**Task to carry out**
Below are records; from the line containing "Click the Default Location button" through the very last line, output each line exactly. No pictures.
______
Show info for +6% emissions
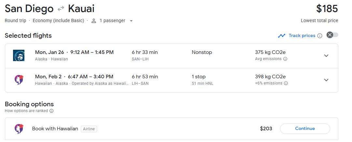 click(286, 83)
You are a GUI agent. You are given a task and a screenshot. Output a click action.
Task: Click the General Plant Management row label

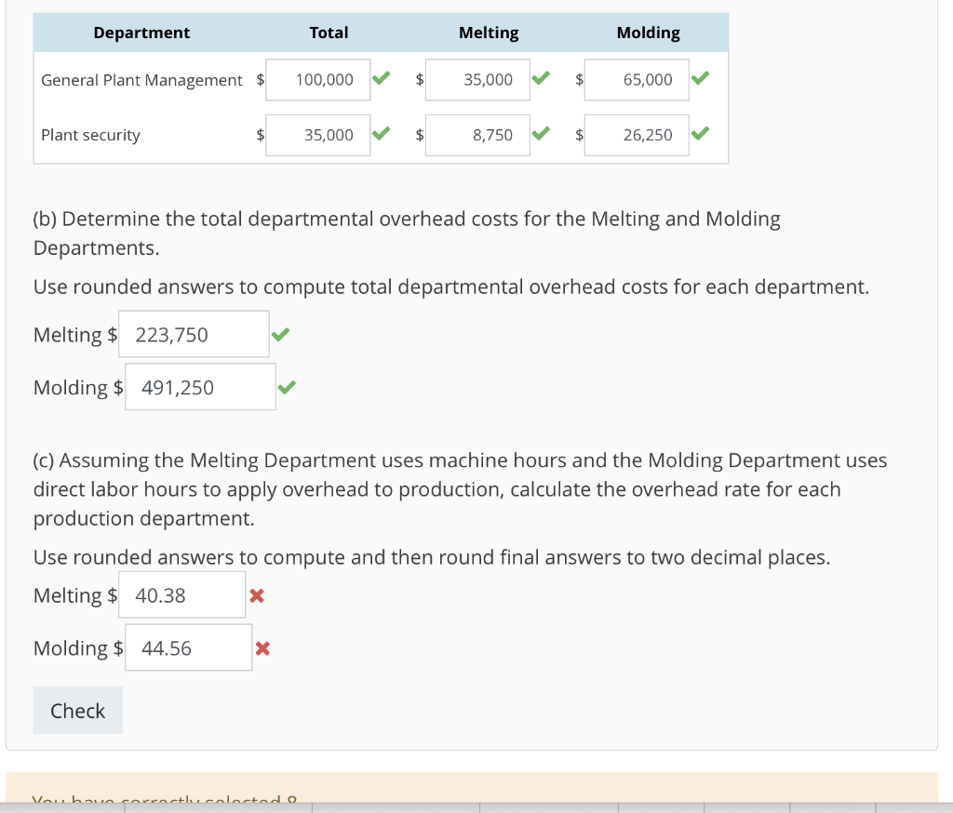[141, 80]

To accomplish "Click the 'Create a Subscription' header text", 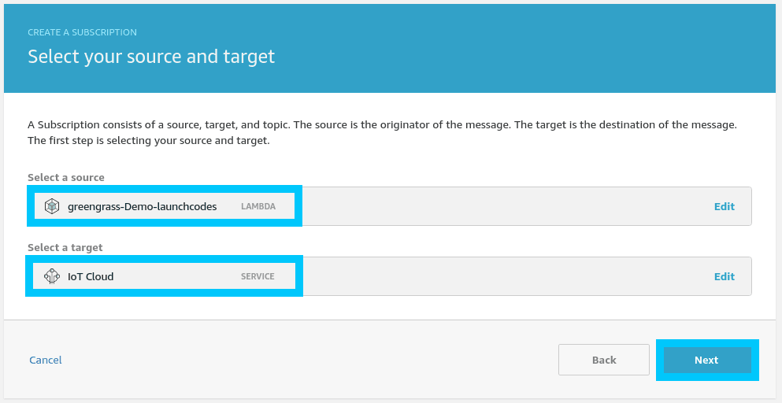I will tap(82, 32).
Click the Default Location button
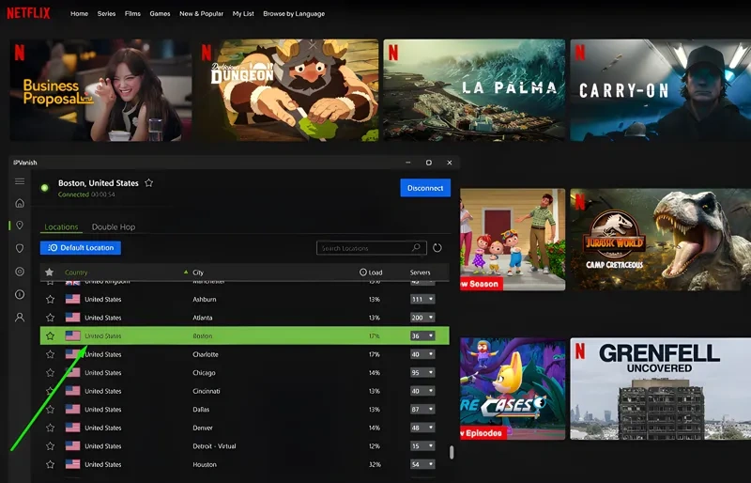Screen dimensions: 751x483 coord(81,248)
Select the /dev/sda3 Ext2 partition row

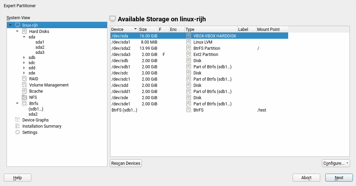click(x=199, y=55)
______
**Written answer**
Click the Default Location button
Screen dimensions: 751x483 coord(81,248)
Select the /dev/sda3 Ext2 partition row

click(x=199, y=55)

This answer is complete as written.